BEGIN Material provided
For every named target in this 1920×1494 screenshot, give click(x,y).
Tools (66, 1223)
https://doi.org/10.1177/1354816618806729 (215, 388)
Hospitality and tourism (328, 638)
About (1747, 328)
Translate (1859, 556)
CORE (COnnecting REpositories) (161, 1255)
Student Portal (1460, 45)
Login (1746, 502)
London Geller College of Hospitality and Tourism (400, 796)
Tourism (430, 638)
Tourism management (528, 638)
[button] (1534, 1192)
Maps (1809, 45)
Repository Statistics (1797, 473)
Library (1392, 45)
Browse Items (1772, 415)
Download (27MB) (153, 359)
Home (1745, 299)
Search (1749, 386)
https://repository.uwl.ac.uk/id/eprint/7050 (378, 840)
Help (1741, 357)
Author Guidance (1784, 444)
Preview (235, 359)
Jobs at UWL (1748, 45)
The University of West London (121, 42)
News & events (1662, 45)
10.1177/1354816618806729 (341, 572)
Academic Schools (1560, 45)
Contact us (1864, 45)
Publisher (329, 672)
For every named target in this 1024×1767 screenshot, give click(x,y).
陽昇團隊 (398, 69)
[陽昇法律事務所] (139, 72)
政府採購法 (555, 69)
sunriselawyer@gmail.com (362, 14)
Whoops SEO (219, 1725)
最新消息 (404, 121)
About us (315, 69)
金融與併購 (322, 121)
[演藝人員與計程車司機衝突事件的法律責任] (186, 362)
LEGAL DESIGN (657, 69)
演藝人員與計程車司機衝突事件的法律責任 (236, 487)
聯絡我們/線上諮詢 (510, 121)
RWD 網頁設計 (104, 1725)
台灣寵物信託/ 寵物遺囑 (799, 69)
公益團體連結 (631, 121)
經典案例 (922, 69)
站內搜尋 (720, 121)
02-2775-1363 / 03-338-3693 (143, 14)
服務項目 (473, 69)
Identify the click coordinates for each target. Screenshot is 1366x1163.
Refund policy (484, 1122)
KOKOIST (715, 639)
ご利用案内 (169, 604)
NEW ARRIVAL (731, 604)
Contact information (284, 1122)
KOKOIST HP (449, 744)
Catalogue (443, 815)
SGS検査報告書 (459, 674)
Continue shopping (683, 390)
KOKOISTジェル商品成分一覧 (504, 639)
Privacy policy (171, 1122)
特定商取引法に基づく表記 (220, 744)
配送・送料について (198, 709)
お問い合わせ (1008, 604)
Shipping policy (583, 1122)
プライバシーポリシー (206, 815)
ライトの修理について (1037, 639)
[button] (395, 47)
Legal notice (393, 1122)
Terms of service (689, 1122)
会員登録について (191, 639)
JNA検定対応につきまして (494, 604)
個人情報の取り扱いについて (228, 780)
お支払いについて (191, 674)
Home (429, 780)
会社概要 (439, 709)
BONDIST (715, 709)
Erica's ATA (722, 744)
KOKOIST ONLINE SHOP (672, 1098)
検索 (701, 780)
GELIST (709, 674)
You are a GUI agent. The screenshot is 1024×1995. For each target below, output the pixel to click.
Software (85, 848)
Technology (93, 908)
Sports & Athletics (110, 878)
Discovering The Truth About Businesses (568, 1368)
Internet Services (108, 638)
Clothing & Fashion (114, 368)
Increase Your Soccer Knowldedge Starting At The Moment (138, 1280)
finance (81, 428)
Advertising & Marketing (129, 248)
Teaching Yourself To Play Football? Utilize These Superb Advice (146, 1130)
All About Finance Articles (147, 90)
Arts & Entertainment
END Material provided
▶ [Task]: The string "target" may appear on lines of the data above; give the number of those lines and nothing more.

▶ [Exercise output]: 4